W taki sposób przyjaciele oraz mieszkańcy Radomia przywitali Łukasza Pochylskiego, Biegnącego Patriotę, który bierze udział w projekcie „7 maratonów na 7 kontynentach”. W ostatnich dniach Pochylski wystartował w biegu na Antarktydzie i w Ameryce Południowej.
– To jest człowiek, który dokonał wielkiej rzeczy i pokazał, że warto marzyć. Spełnia marzenia w wielkim stylu. Jest to projekt międzynarodowy „7 maratonów na 7 kontynentach”. Łukasz jest człowiekiem o wspaniałym sercu, dlatego warto być przy nim, warto go wspierać i mu kibicować – mówi Radosław Trzos.
Sam pomysł zorganizowania takiego przywitania był bardzo spontaniczny.
– Była to impreza niespodzianka, więc zaskoczenie było ogromne. Bardzo się cieszymy z tego pierwszego sukcesu, pierwszej części projektu i jesteśmy mu niezmiernie wdzięczni, więc dlatego postanowiliśmy tak mu się odwdzięczyć, że tak godnie reprezentuje nasze miasto i kraj – dodaje Trzos.
Wzruszenia i radości nie ukrywał również Pochylski.
– Ryczeć mi się chce. Nie wiem czemu łzy mi nie płyną, chyba jeszcze te emocje mnie tak trzymają. Jesteście mega i na kolanach powinienem wam dziękować. Radek mnie zaskoczył, szliśmy w ogóle po coś innego, w ogóle tak przypalił, że… Jak szedłem i widziałem baner to jeszcze mówię: o, wariaci stoją na zimnie. Patrzę jednak na baner i widzę coś co przypomina mój projekt. Idę i o kurde, to oni. Nawet nie widziałem 3/4 osób, które się tutaj pojawiły. Dopiero później zobaczyłem przyjaciół, których dawno nie widziałem, szefa eskadry. Było mega, wszystkim wam bardzo mocno dziękuję.
Pierwszym maratonem, w którym wystartował „Biegnący Patriota” był bieg na Antarktydzie.

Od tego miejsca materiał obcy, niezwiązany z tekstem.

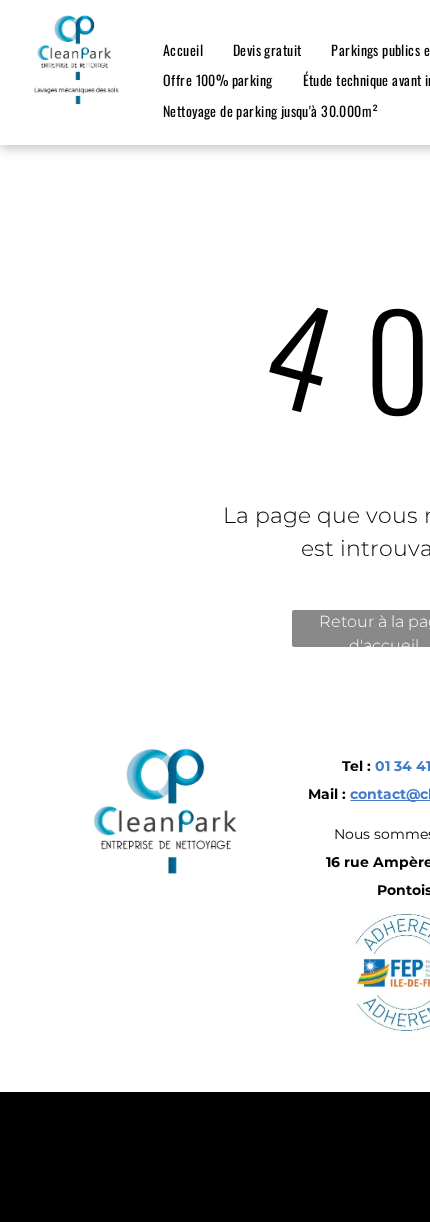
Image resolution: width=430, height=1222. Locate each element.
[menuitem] (183, 49)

– Był to turbo ciężki bieg, nawet bieg z plecakiem, czyli Maraton Komandosa nie był tak ciężki i 10 kg nie robiło problemu. Tutaj były straszne warunki, góry, doły, śliskie kamienie, lód, foki, pingwiny. Doskwierał też potężny wiatr około 100 km/h, który powodował, że z -5 robiło się -40 albo więcej – mówi Pochylski.
Kilka dni później Pochylski wystartował w Chile.
– Tam były zupełnie inne warunki. Pogoda dopisało, było pięknie i była delikatna bryza od Pacyfiku. Zupełnie inne warunki od tych sprzed 3 dni z Antarktydy.
Wsparcia finansowego na realizację projektu udzielił Urząd Miejski w Radomiu.
– Najlepszą promocją Radomia są ludzie, którzy tutaj mieszkają i ci, którzy mają swoje pasje i są pozytywnie zakręceni. To jest przykład tego, że w Radomiu można robić świetne rzeczy i cieszę się, że mogliśmy chociaż w niewielkiej części pomóc w tym przedsięwzięciu, bo tak naprawdę gdybyśmy chcieli kupić promocję naszego miasta to zapłacilibyśmy o wiele, wiele więcej. Trzymam kciuki za zdrowie i żeby te wszystkie maratony zakończyły się sukcesem – komentuje Mateusz Tyczyński, dyrektor kancelarii prezydenta Radomia.
Pochylski już planuje kolejne starty. 9 marca chce wystartować w Jerozolimie, a na przełomie maja i czerwca w Agadirze.